Мы поужинали почти в полном молчании. Каждый раз, когда наши взгляды встречались, между нами пробегал незнакомый мне раньше разряд электрического тока. Он был не похож на все, что мне довелось испытывать раньше. Этот разряд был наполнен любовной истомой, и меня от этого слегка потряхивало. Это было приятно, но требовало значительных душевных усилий.
Наконец, с трудом осилив полбокала шампанского, Эмик осторожно прикоснулся к моей руке и жалобным голосом спросил:
— Может, прогуляемся?
Я облегченно кивнула. Эта накаленная атмосфера предвкушения чего-то необыкновенно приятного все же меня немного утомила.
— Давай сядем в мою машину, а мой охранник сядет в твою. И он отведет ее, куда ты скажешь, — предложил Эмик.
— Да бог с ней, с машиной, — ответила я. — Потом заберу. Куда она денется.
Эмик покачал головой, словно китайский болванчик, соглашаясь со мной. Для верности он добавил:
— Конечно, конечно. Как скажешь. — И мы пошли в его машину.
Потом все было как в хорошем дорогом американском кино.
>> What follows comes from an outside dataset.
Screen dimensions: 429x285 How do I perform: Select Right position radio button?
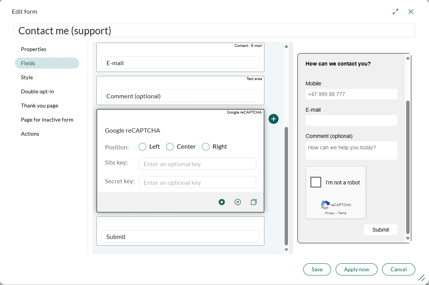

В машине мы набросились друг на друга, словно два изголодавшихся лесных зверя.
— Поехали ко мне, — только и смог прошептать Эмик, в перерывах между нашими очень длительными поцелуями.
— Угу, — промычала я, стараясь сильно не отвлекать его от этого приятного процесса.
Когда я очнулась, был четвертый час утра. Я отправилась на поиски туалета. Квартира у Эмика была грандиозная. Я шла по длинному незнакомому коридору и периодически ощупывала стенку, чтобы найти хоть какой-нибудь выключатель. Внезапно у меня в носу защекотало — видимо, пылинка или что-то вроде, и я громко, оглушительно чихнула. В этой кромешной тишине и темноте мой «чих» прозвучал, как взрыв атомной бомбы. Но — о, чудо! — вдруг в коридоре сам собой вспыхнул свет. Я расхохоталась! Вот, дура! В квартирах такого класса не бывает выключателей. Или они бывают, но с наворотами. Здесь, видимо, свет включался «на звук». Я хлопнула в ладоши, и свет погас. Я снова хлопнула, и свет снова включился. «Пещера Аладдина», — подумала я и без труда добралась до туалета.
«Удобства» были роскошные. А какие они еще могут быть в двухэтажном пентхаусе?
Когда я вернулась в спальню, Эмик спал беспробудным сном вполне довольного жизнью человека. Мне расхотелось спать, и я решила немного побродить по незнакомому мне, но столь прекрасному во всех смыслах помещению. И еще меня начало одолевать нормальное чувство голода. Я давно уже заметила, что после отличного секса второй насущной необходимостью для человека является вкусная еда. Я отправилась по второму кругу — на поиски кухни. Проходя уже четвертую комнату, по пути я зажигала свет негромкими хлопками — чтобы не разбудить хозяина, и сама себе напоминала добрую волшебницу. Я не боялась, что Эмик проснется и укорит меня за мою самовольную экскурсию. Судя по всему, мы оба втюрились друг в друга как восьмиклассники. А влюбленным прощается все. И это чувство приятно согревало меня изнутри. Я понимала, что меня любят по-настоящему, но я также понимала, что и мне этот человек с каждым часом становился все ближе и дороже. Наверное, это и есть настоящая любовь. Я не имела никакого опыта в этом деле, и это меня немного смущало. Но, здраво рассудив, я решила выпустить на волю мои чувства и посмотреть, что из этого выйдет. И я просто взяла и выбросила из головы все ненужные страхи.